Descrizione del compito -> Mostri ogni riga dell'elenco sottostante in cui compare la parola "action".

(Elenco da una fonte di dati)

================================

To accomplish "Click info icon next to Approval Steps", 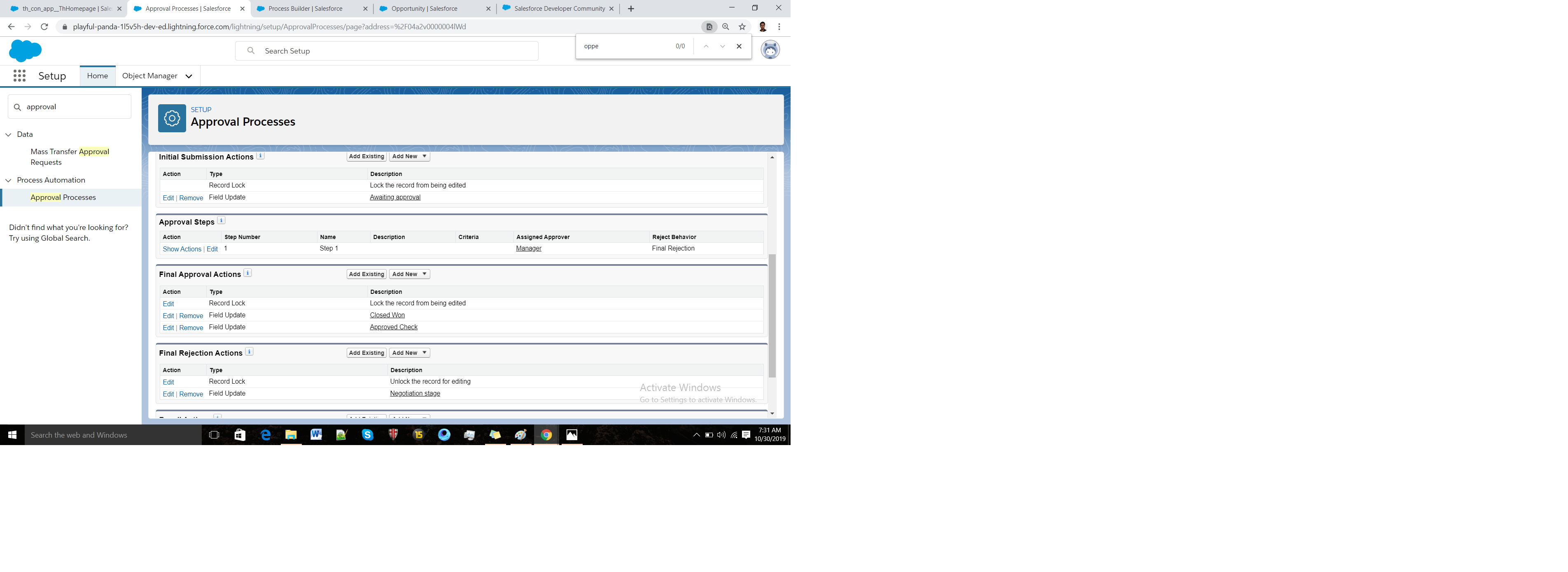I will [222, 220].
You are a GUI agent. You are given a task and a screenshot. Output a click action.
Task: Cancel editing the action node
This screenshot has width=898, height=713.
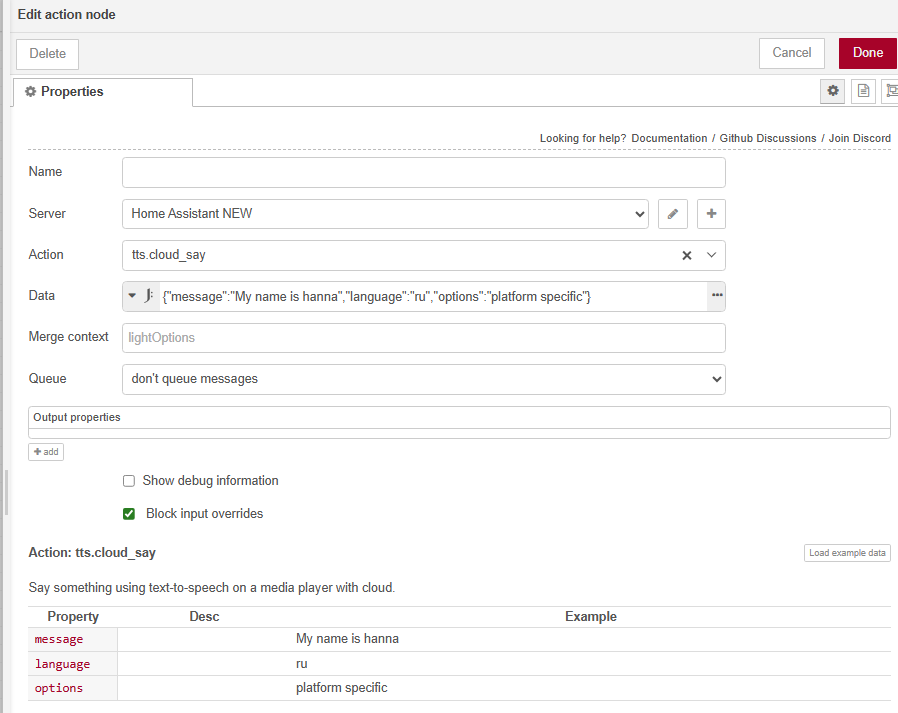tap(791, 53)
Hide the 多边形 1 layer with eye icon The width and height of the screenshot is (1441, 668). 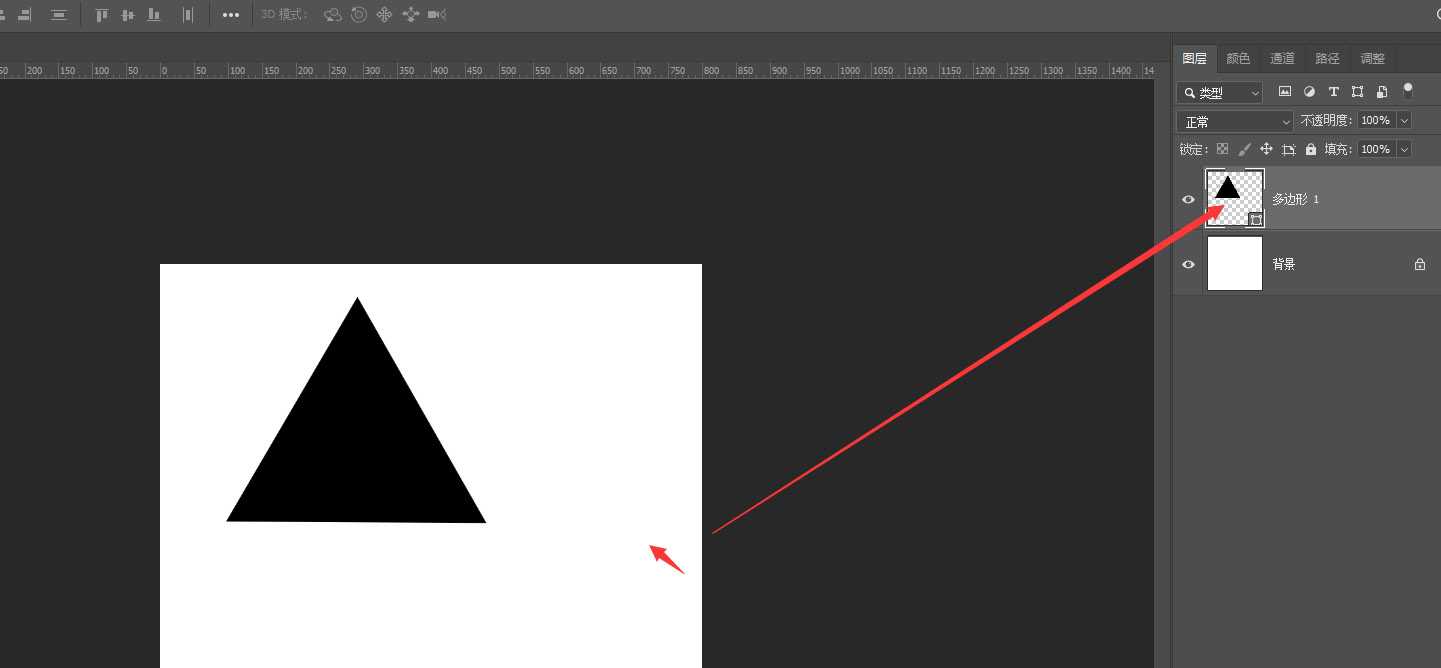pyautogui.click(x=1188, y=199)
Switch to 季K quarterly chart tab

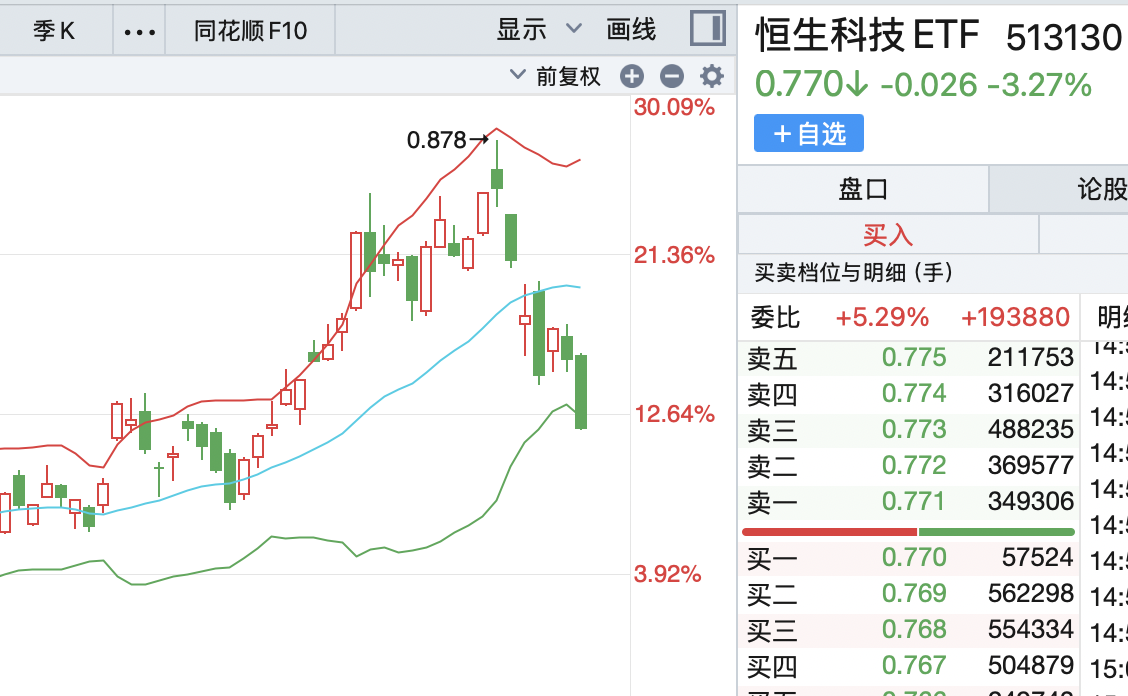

================================

In risposta ->
You are a GUI agent. You are given a task and a screenshot. Output a click action.
Task: Cancel editing the action node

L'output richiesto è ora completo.